I added a reproducible example here (run it with uv run virtualize_kenda.py): https://gist.github.com/frazane/d26fd8925aea11cadf5bb012d81c5c2e
Thanks for raising this @frazane !
We clearly need to pass this information in.
Just to clarify - it looks like the part of the VirtualiZarr code you're referring to is for non-virtual variables (i.e. not ManifestArrays). Is that what you meant?
The next step here would be to create a minimum reproducible example, ideally by just artificially creating some data with a single compressor or filter.
@TomNicholas
Just to clarify - it looks like the part of the VirtualiZarr code you're referring to is for non-virtual variables (i.e. not ManifestArrays). Is that what you meant?
Ops, no, that was a mistake. The issue is elsewhere, likely here https://github.com/zarr-developers/VirtualiZarr/blob/f3149d6464fa2e88c01c71d03170993f93bb3e8c/virtualizarr/utils.py#L138
I added a "minimal" reproducible example here: https://gist.github.com/frazane/d26fd8925aea11cadf5bb012d81c5c2e. You can run it directly with uv run virtualize_kenda.py.

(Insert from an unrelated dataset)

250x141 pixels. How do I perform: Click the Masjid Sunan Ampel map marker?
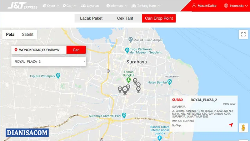131,40
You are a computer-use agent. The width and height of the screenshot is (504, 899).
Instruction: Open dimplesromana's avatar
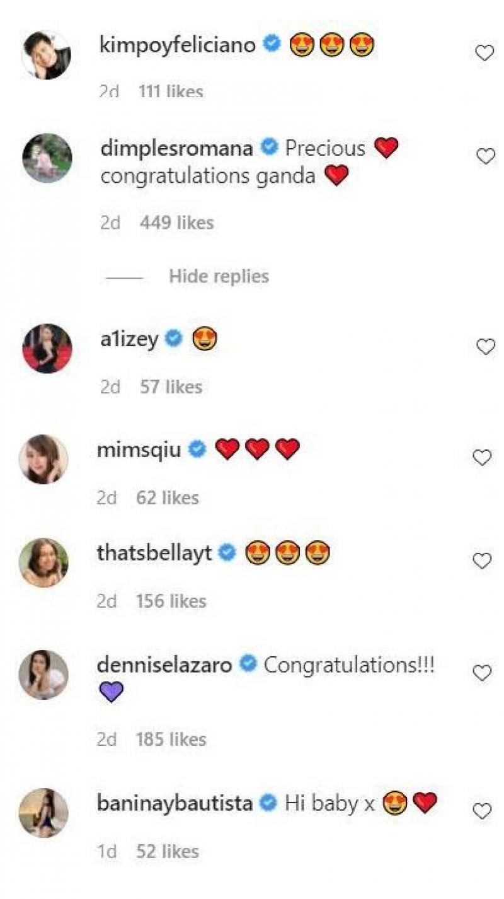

When I try to run that example I get this error:
File "/Users/tom/.cache/uv/environments-v2/virtualize-kenda-kerchunk-fffb73731867bdee/lib/python3.12/site-packages/zarr/codecs/_v2.py", line 51, in _decode_single
chunk = chunk.view(chunk_spec.dtype.to_native_dtype())
^^^^^^^^^^^^^^^^^^^^^^^^^^^^^^^^^^^^^^^^^^^^^^
ValueError: When changing to a larger dtype, its size must be a divisor of the total size in bytes of the last axis of the array.
Is that what you expect me to see?
FYI @frazane I would like to fix this but I'm going to release VZ now without this fix just because there are multiple other important fixes to get out there.
Is that what you expect me to see?
Yes, that is the same exception I get.
Hi @TomNicholas, are there any news regarding this issue? (I am not in need of an urgent fix, just happened to remember about it)